With the ending of eight week of Google Summer of Code, second phase of conding is almost complete. This meant that it’s time for mid term evaluations, which would judge whether I will be continuing the program or fail.

I successfuly passed my mid term evaluations, thankfully, leaving my mentors happy with my work. Though initially I hit a bump, but later on, I passed with flying colours. 😊

This was the last week of second phase of coding period. In the previous 4 weeks I began full blown ASR work and integrated it with the work built during the first phase. That involved couple of things like using PocketSphinx to perform speech recognition, generating language model, grammars, dictionaries et cetera from the subtitles followed by actually performing alignement using fuzzy comparision and window based search. The fourth week was reserved as buffer week to meet the missed milestones, complete the documentation and all the remaining things. By the end of second phase, I met the following deliverables :

  • Word recognition and timed transcription.
  • Tuned language models and dictionaries.
  • Adaptation script and implementation for custom models and dictionaries based on subtitles.
  • Exporting result with colored identification of recognised/ non recognised words. (Just for demonstration purpose)

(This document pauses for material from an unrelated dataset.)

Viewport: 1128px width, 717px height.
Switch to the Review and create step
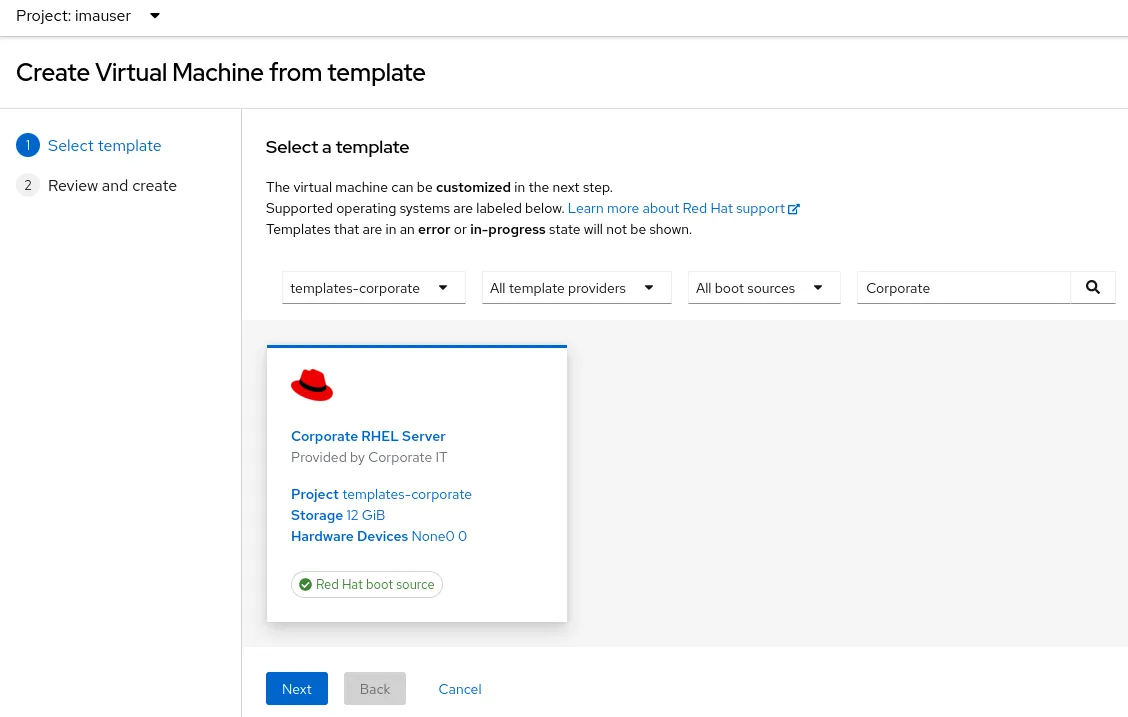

When we began evaluation, with the first sample, output of ccaligner was mostly rubbish with no relevance to the actual subtitles. The sample was from one the daily soap operas. Turns out that the subtitle etracted from that vides were roll-up subtitles and had delayed timing, resulting in different recognition then expected, as the expected format is a SubRip.

Next we tried another sample from the same genere, and this time, the program kind of froze. It kept on trying to understand the utterance, but kept failing. After debugging, I found out that the subtitle had some emojis in it, which wern’t being handled correctly. This resulted in corrupted grammar and language model leading to the freeze. It was a rather quick fix, but Carlos ultimately decide to shift the actual evaluation later, so that I can do a bit more testing. Wise decision, as I found out that when the audio had no speech as opposed to the indictaion present in subtitle and flase positive from VAD, the decoder crashed.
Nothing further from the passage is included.